TEXT TO READ
# # #

Interviews are enmeshed in the recruitment process. You only know if you have top talent by interviewing people. There are different types of interviews, but they all focus on finding out if someone is the right fit for your organization. Many people choose to implement more than one type of interview in the recruiting process.
Phone interviews are commonplace. Location is not a barrier with phone interviews. They are popular with recruiters who work for national organizations or with employers who are considering candidates who are not local. Often, phone interviews are the first step in the interview process. These interviews are used to gather basic information before proceeding. When conducting a phone interview, treat it as a face-to-face interview. Be prepared, and have all of the materials ready before you begin.
Types of Questions:
Job history: Ask about skills and past jobs. Discover why a job was left.
Salary: Discover the salary expectations and how they compare to current earnings.
Travel and relocation: Is the candidate willing to do either if necessary.
Goals: Find out if the candidate’s goals match the organizations.
Strengths and weaknesses: Find out about the candidate.
Start date: Find out when he or she can begin.
Traditional interviews are usually face-to-face. The setting makes it easier for a more relaxed conversation with more in-depth questions and answers. This is the time to determine which of the qualified candidates would be a good fit for the organization.
Tell me about yourself.
Why are you interested in working here?
What are your goals in life?
Why should I choose you?
What are your strengths/weaknesses?
Are you interested in a long-term position?
What salary are you looking for?
Do you have any questions?
The situational interview is a helpful interviewing technique. It can be used as part of the traditional interview or as a separate interview. Situational interviews help determine how people behave in specific situations. The questions address different situations that commonly occur on the job.
What type of work environment are you most productive in?
How do you handle difficult customers?
Describe a time that you reached a goal.
Tell me about a challenge you had to work through.

# # #

DATA PROVIDED
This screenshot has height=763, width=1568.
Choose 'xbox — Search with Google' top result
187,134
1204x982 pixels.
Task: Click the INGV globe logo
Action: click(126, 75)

# # #

TASK SET
1. Answer these from the text on interview types, each on its own line:
(a) Which kind of interview is often the first step in the interview process?
(b) What are traditional interviews usually like in terms of format?
(c) What do situational interviews help determine?
2. From the text on interview types, return the passage word for word, beginning at the words "Start date: Find" and stopping after the words "you looking for?".

EXERCISE RESPONSES
1.
(a) Phone interviews.
(b) They are usually face-to-face.
(c) How people behave in specific situations.

2.
Start date: Find out when he or she can begin.
Traditional interviews are usually face-to-face. The setting makes it easier for a more relaxed conversation with more in-depth questions and answers. This is the time to determine which of the qualified candidates would be a good fit for the organization.
Tell me about yourself.
Why are you interested in working here?
What are your goals in life?
Why should I choose you?
What are your strengths/weaknesses?
Are you interested in a long-term position?
What salary are you looking for?